■ ПИСЬМЕННЫЕ ЗАДАНИЯ
- A) Перепишите дословно ту часть текста об «Илиаде» и «Одиссее», что начинается словами, содержащими «По подсчету Б.», и заканчивается словами «возвратом в прошлое.».
- B) За сколько дней, по подсчету Б. Хельвиг, совершаются события «Одиссеи» согласно тексту об «Илиаде» и «Одиссее»?

■ ТЕКСТ
..............................

Что касается пространства действия, то «события „Илиады" развертываются на большой замкнутой сцене, на которой все отдельные места стоят в определенном отношении одно к другому. Центр его действия есть троянская равнина. Оттуда действие распространяется на Олимп как на крайнюю точку» [там же, с. 28]. Напротив, «в „Одиссее" для действия имеется лишь одна подлинная область, которая принадлежит людям и в которой боги лишь иногда появляются как спутники и помощники людей. Вне этой области существуют, правда, еще другие места, в первую очередь место нахождения богов. Однако они не приобретают для действия никакого значения» [там же, с. 31]. В «Илиаде» сцепы действия даже обрисовываются не вполне точно. «По мере того, как этого требует действие, свет рассказывающего слова падает то на одно, то на другое действующее лицо» [там же, с. 39]. Лишь в «Одиссее» происходит «открытие пространства в его зримом облике».
По подсчету Б. Хельвиг, события «Илиады» совершаются за 50 дней, события «Одиссеи» — за 41 день. Таким образом, их реальное действие охватывает сходные по длительности эпизоды: «Илиада» — один из эпизодов последнего, десятого, года осады Трои, «Одиссея» — один из эпизодов последнего, десятого, года странствий Одиссея. «При этом феномену „время" в „Илиаде" присуще еще ярко выраженное переносное значение. В своем общем протяжении время здесь подчинено ритму событий; соотношение укороченного и растянутого изображения служит лишь целям композиции. Но отдельные указания обозначают не столько тот или иной временной момент, сколько символизируют состояние действия. Лишь в „Одиссее" действия представлены в их реальном времен-

65

ном протекании» [там же, с. 45]. В «Илиаде» широко используются упоминания о прошлом. Наоборот, построение «Одиссеи» определяется существенным образом возвратом в прошлое.

..............................

■ ПРЕДОСТАВЛЕННЫЕ ДАННЫЕ
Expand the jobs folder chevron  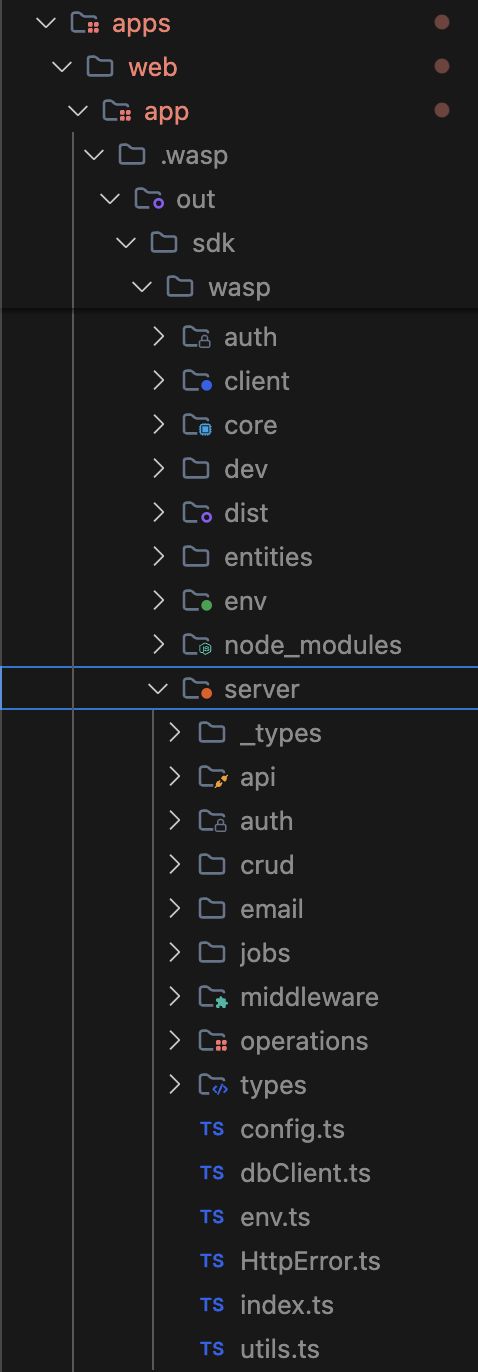175,953
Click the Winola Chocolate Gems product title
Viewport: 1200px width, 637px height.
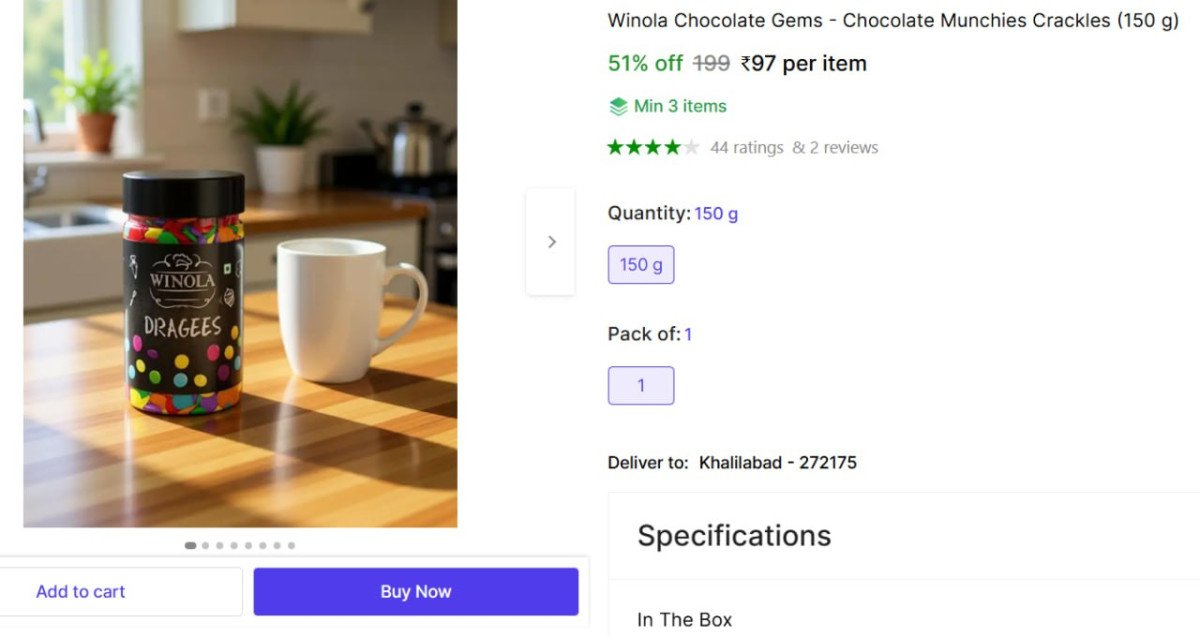tap(893, 21)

..............................

■ ОТВЕТЫ
- A)
По подсчету Б. Хельвиг, события «Илиады» совершаются за 50 дней, события «Одиссеи» — за 41 день. Таким образом, их реальное действие охватывает сходные по длительности эпизоды: «Илиада» — один из эпизодов последнего, десятого, года осады Трои, «Одиссея» — один из эпизодов последнего, десятого, года странствий Одиссея. «При этом феномену „время" в „Илиаде" присуще еще ярко выраженное переносное значение. В своем общем протяжении время здесь подчинено ритму событий; соотношение укороченного и растянутого изображения служит лишь целям композиции. Но отдельные указания обозначают не столько тот или иной временной момент, сколько символизируют состояние действия. Лишь в „Одиссее" действия представлены в их реальном времен-

65

ном протекании» [там же, с. 45]. В «Илиаде» широко используются упоминания о прошлом. Наоборот, построение «Одиссеи» определяется существенным образом возвратом в прошлое.

- B) За 41 день.